親戚が小倉の実家に集まるので、昼前からその準備を始める。
アルコールに侵された体にむち打ち、テーブルを並べ、近所へ食事を受け取りに出かける。
鮮魚店に注文していた刺身がまだ出来上がっていなかった。
時間つぶしに、子供のころに母親の買い物についていった、古い市場を見に行く。
小倉にはいくつかの木造市場があったのだが、現在ではどこも古くなってしまい、多くの店が閉店してしまっている。
この市場も例外ではなく、市場そのものはまだあるのだが、店はもう営業していないようだ。
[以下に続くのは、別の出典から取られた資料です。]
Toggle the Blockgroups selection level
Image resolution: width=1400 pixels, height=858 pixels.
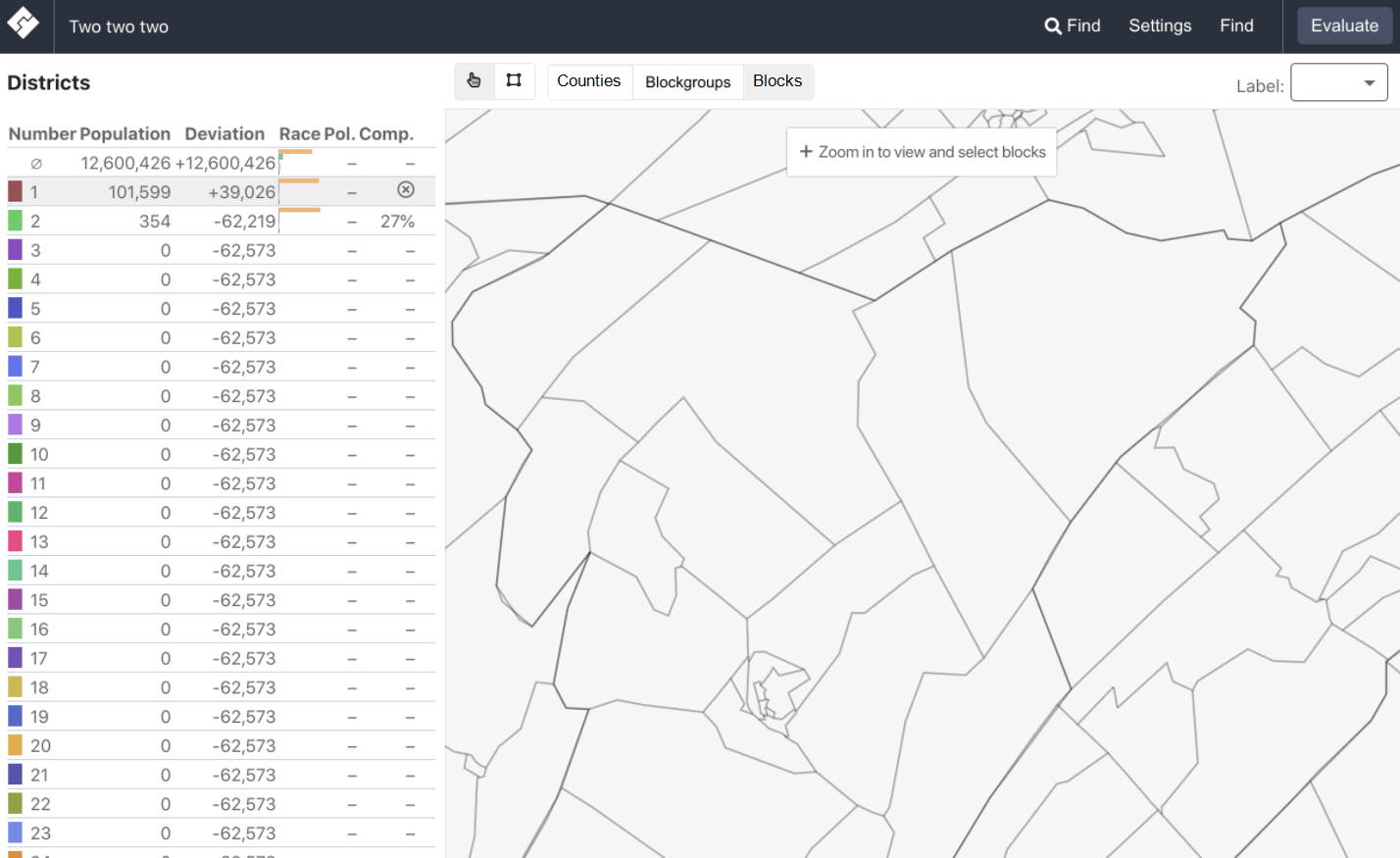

市場の近所をよく見れば、飲み屋やらスナックやらがいくつか並んでいる。
ここは住宅地であまり似つかわしくないように感じたが、近くに製鉄所の社宅があることを思い出し、納得する。
昔は飲食店の需要があったのだろう。
その社宅も、今は閑散としている。
こういう風景が今も残っているおかげで、外部の人から「懐かしい」と言われる。
風景を見慣れてきた人間にとっては、実に不思議だ。
昨年は、小倉の市場で大きな火災が2件発生した。
残しておきたくとも、生活している人間にとっては不安で仕方がない。